'Non-schema statement was ignored' warnings

mjacobsmjacobs Posts: 6 Bronze 1
:shock: Some-how one of our developers has managed to edit and check in one of the schema files directly in the source control folder. The end result is a warning message every time we run a compare from source control.

I have identified the exact item that is causing this problem. It is actually one of our stored procedures but what also strange is that we have the same file suffixed with a 1;

dbo.up_kpi_salesmanager.sql
dbo.up_kpi_salesmanager1.sql

In the database we only have dbo.up_kpi_salesmanager.

It looks like the original file dbo.up_kpi_salesmanager.sql is no longer being used as dbo.up_kpi_salesmanager1.sql has more recent history.

I believe that my best cause of action is to stop the warning/error is to edit the offending file directly and correct the content.
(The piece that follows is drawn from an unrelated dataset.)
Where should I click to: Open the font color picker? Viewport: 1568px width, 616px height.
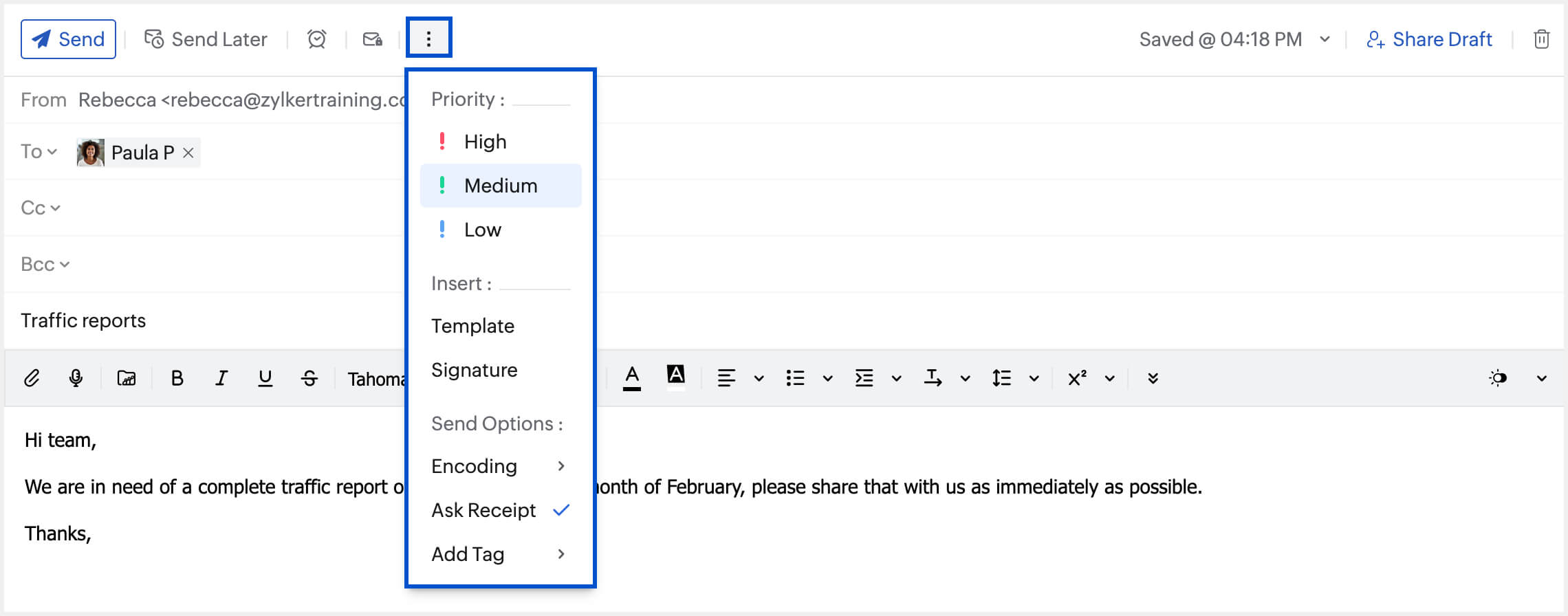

Another alternative could be to role back the change on the file and then reapply the correct update from the database.

However, before I try this I am wondering if the creation of the dbo.up_kpi_salesmanager1.sql file is expected behaviour and how can I 'merge' the 2 files back to a single file? I guess that there must be a file used by SQL Source Control to link a file to a database object?

-M

Comments

  • Brian DonahueBrian Donahue Posts: 6,590 New member
    I think the root of the problem is the numbered stored procedure, since SQL Source Control doesn't support them. It is probably also responsible for creating the "1.sql" file, because failure to write to a script file will often result in a new one being created. You should probably check that the original file is not read-only (in the file properties) and delete the newly-created one.
  • I get this warning as well. It happens on procs and on some .sql files we have in the "data" folder (putting data under source control) and don't understand what is causing it or how to resolve it. Please help.
  • Brian DonahueBrian Donahue Posts: 6,590 New member
    In a nutshell, it's SQL code that the parser doesn't understand. In the start of this topic, we were able to work out that it was the "numbered" stored procedure. These were supported only in SQL Server 2000 and then deprecated, so none of the Red Gate tools support them. A numbered stored procedure has a semicolon after the procedure, then a number. That allows you to have many SPs with the same name.

    I can't tell you want is wrong with your data scripts - I'd need to see their content.